▶ _Saved data entries_:
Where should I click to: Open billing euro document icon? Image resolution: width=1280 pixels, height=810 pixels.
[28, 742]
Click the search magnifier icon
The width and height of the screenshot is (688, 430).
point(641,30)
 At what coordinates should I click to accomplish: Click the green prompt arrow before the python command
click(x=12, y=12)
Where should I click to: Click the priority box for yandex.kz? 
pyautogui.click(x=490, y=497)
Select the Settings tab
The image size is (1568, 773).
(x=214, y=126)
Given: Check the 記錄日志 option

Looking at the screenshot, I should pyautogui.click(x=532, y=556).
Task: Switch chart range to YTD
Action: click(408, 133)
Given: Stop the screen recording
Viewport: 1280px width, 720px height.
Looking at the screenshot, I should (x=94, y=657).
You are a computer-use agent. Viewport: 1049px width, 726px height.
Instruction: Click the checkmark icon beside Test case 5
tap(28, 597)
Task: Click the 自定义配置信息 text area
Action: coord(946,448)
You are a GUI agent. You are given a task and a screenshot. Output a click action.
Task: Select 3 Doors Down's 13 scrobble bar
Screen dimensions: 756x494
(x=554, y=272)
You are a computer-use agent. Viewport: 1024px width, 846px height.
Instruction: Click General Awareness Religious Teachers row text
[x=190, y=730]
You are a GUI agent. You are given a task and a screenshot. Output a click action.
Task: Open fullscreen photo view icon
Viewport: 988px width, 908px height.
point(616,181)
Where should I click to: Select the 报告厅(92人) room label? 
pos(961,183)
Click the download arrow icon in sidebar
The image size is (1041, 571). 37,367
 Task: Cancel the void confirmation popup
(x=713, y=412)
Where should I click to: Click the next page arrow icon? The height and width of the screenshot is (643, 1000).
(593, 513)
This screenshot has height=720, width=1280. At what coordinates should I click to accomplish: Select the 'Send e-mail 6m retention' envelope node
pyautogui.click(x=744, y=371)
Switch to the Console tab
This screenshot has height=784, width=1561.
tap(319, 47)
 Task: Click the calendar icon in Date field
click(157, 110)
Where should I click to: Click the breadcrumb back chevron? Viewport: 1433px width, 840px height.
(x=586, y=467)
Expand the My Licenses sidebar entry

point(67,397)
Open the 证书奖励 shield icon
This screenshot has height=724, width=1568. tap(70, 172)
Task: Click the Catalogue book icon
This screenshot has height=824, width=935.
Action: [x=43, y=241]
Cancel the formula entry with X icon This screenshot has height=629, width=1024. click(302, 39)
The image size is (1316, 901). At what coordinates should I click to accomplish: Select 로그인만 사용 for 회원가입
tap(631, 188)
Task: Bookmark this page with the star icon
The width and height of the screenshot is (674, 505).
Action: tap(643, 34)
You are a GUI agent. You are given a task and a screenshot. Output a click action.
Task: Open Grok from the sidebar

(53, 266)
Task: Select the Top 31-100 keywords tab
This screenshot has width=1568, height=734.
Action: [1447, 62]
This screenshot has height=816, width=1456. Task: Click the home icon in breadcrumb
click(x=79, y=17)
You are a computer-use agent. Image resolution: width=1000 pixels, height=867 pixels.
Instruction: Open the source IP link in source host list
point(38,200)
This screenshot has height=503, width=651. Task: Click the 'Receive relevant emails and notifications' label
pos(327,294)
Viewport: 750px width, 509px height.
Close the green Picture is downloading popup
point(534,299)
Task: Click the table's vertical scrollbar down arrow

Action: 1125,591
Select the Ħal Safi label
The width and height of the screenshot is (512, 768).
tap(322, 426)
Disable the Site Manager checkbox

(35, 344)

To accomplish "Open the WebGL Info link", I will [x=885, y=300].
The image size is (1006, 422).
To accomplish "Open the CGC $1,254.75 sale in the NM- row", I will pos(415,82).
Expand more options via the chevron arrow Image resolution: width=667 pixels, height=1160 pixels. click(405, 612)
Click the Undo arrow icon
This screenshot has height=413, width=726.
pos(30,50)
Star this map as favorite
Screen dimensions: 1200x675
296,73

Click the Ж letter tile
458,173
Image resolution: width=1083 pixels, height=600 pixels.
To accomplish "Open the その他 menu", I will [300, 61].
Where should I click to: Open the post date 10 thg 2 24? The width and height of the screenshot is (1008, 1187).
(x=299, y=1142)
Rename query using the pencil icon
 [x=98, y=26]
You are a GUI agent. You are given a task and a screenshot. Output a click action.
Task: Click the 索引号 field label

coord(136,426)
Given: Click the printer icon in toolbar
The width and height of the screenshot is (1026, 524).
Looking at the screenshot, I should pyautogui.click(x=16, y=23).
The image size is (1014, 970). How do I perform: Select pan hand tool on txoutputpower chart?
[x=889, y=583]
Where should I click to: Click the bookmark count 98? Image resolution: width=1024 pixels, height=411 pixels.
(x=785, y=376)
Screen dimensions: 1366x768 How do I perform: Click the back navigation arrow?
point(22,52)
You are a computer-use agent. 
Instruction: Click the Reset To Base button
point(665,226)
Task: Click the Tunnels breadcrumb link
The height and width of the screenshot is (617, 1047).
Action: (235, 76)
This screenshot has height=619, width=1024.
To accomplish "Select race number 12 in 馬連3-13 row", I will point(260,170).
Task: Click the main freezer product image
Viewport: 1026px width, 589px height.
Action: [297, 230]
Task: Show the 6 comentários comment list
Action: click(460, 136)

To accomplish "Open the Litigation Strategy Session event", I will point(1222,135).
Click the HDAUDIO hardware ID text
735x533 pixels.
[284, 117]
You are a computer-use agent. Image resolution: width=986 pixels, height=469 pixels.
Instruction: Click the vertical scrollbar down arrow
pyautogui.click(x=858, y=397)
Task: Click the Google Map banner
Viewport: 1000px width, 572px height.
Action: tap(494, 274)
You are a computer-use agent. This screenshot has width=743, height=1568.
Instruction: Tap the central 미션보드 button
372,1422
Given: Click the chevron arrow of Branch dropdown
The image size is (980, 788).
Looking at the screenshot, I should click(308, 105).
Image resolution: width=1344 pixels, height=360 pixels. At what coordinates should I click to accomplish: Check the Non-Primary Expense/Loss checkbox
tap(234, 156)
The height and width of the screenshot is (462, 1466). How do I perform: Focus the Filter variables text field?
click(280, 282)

▶ _YOUR INSTRUCTIONS_: Using the records above, find and show each line with the string "agent".

▶ _ANSWER BOX_:
You are a computer-use agent. Viewport: 1049px width, 726px height.
You are a GUI agent. You are given a task and a screenshot. Output a click action.
You are a computer-use agent. Viewport: 1024px width, 846px height.
You are a GUI agent. You are given a task and a screenshot. Output a click action.
You are a GUI agent. You are given a task and a screenshot. Output a click action.
You are a computer-use agent. Image resolution: width=1000 pixels, height=867 pixels.
You are a GUI agent. You are given a task and a screenshot. Output a click action.
You are a computer-use agent. 
You are a computer-use agent. Image resolution: width=986 pixels, height=469 pixels.
You are a computer-use agent. This screenshot has width=743, height=1568.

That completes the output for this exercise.